Gold hit a two-week high as the dollar and U.S. Treasury yields eased on rate cut expectations. Oil recovered some ground after closing at a one-month low in the previous session on signs a Ukraine-Russia peace deal is getting closer.
China's Shanghai Composite Index slipped 0.2 percent to 3,864.18 as Chinese state-backed property developer Vanke's bonds tumbled, reigniting market concerns about the company's recovery prospects and broader real-estate risks. China Vanke shares slumped 6.3 percent in Hong Kong.
Hong Kong's Hang Seng Index edged up by 0.1 percent to 25,928.08. Alibaba Group Holding shares fell 1.9 percent despite the e-commerce giant posting better than expected fiscal second quarter results.
Japanese markets rallied amid expectations of more Fed rate cuts. The Nikkei 225 Index jumped 1.9 percent to 49,559.07, while the broader Topix Index closed up 2 percent at 3,355.50.
The yen edged up following reports the Bank of Japan was preparing markets for a possible interest rate hike as soon as next month.
SoftBank Group shares surged 5.7 percent after the technology investor said Ampere has become its wholly owned subsidiary. Chip-testing equipment maker Advantest gained 2 percent and Uniqlo brand owner Fast Retailing added 1.8 percent.
Seoul stocks rose sharply after Finance Minister Koo Yun-cheol said that South Korea's economy is at a "turning point" that will shape its growth trajectory for a decade. He also pledged "decisive action" to curb excessive volatility in the foreign exchange market.
The Kospi surged 2.7 percent to 3,960.87, marking the highest daily close since last Thursday, when it finished at 4,004.85.
Market bellwether Samsung Electronics shot up 3.5 percent and its chipmaking rival SK Hynix rose 1 percent. Internet company Naver vaulted 4.2 percent ahead of a board meeting to approve its planned acquisition of Dunamu Inc.
Australian markets rose notably despite inflation for October coming hotter than expected. Core inflation exceeded estimates, denting near-term rate-cut hopes.

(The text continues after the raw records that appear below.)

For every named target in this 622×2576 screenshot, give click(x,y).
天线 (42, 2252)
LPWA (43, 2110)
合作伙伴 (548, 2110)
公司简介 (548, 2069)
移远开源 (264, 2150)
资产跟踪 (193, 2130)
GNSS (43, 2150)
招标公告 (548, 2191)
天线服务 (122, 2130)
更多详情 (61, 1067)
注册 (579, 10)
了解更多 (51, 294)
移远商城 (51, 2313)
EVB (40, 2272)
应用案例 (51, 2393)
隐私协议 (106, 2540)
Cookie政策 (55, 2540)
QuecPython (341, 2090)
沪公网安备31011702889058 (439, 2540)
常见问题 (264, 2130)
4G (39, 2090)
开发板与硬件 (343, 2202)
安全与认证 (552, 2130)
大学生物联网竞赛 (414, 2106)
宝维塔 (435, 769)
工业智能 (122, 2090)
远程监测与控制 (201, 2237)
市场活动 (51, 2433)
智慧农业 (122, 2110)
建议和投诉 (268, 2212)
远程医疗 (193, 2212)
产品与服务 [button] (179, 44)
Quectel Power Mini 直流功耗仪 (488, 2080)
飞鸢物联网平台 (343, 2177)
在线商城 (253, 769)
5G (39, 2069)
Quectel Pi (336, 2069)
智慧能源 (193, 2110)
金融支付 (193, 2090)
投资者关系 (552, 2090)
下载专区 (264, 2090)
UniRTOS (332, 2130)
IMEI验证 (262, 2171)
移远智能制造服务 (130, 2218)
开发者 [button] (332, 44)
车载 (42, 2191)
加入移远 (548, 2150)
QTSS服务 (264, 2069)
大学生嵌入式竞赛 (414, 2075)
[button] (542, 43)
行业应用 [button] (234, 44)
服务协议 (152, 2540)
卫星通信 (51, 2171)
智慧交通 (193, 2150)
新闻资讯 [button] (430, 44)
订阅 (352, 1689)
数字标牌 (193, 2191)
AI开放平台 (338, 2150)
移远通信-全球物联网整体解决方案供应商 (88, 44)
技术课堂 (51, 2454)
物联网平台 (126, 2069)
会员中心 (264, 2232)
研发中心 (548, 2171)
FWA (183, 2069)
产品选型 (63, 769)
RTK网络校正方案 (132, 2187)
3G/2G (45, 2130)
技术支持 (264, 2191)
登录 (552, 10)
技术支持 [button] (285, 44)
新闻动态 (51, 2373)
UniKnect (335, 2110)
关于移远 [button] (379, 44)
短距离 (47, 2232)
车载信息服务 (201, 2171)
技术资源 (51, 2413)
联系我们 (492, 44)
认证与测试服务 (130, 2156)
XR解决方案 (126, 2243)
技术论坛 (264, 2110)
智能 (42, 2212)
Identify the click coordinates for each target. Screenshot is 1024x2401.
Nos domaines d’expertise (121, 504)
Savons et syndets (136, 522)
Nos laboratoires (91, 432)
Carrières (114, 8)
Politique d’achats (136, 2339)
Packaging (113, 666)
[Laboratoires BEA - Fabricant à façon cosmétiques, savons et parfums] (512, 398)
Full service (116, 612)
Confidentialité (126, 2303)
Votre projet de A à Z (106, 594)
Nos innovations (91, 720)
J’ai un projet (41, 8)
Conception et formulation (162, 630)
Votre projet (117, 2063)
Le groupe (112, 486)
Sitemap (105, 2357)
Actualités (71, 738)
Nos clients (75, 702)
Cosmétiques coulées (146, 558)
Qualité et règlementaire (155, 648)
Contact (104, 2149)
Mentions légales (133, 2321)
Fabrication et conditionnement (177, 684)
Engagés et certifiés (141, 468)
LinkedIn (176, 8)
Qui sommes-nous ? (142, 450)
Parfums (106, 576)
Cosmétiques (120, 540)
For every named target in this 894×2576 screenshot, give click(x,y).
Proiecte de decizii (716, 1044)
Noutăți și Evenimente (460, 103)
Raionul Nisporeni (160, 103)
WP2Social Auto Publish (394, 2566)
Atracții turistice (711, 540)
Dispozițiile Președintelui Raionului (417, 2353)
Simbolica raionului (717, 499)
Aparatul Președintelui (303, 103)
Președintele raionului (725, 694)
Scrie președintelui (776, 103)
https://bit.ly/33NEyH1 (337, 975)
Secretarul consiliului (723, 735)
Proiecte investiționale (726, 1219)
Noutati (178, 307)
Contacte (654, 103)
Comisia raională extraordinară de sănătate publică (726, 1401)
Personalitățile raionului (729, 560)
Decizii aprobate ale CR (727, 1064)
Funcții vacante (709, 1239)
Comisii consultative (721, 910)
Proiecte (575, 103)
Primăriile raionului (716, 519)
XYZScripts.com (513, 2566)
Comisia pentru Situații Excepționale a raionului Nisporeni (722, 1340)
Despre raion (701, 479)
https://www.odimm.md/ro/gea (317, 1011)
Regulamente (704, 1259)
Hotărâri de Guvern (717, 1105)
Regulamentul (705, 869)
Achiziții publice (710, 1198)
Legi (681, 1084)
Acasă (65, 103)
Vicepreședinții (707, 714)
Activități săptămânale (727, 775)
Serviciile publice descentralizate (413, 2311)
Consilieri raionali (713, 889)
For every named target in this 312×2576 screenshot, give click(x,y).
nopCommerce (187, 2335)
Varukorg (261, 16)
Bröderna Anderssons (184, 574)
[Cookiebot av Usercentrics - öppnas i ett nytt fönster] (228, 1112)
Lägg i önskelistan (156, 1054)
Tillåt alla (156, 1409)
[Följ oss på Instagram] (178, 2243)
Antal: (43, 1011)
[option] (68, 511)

The benchmark S&P/ASX 200 Index climbed 0.8 percent to 8,606.50, with materials, healthcare and consumer discretionary stocks leading the charge. The broader All Ordinaries Index settled 0.9 percent higher at 8,899.30.
Across the Tasman, New Zealand's benchmark S&P/NZX-50 Index rose 0.6 percent to 13,562.01 after the Reserve Bank of New Zealand cut its benchmark official cash rate by 25 basis points to an over three-year low and signaled it was done easing.
Overnight, U.S. stocks rose for a third consecutive session as new data helped reinforce bets that the Federal Reserve will cut interest rates in December.
Retail sales increased less than expected in September, while wholesale inflation picked up from a month earlier on higher energy and food costs.
Consumer confidence lost momentum in November, reaching its lowest level in seven months because of anxiety about jobs and the economy.
ADP reported rising weekly layoffs, with losses amounting to an average of 13,500 in each of the past four weeks.
Meanwhile, Treasury yields fell after White House National Economic Council Director Kevin Hassett emerged as the front-runner to serve as the next Fed chair.
The Dow jumped 1.4 percent, the S&P 500 climbed 0.9 percent and the tech-heavy Nasdaq Composite gained 0.7 percent.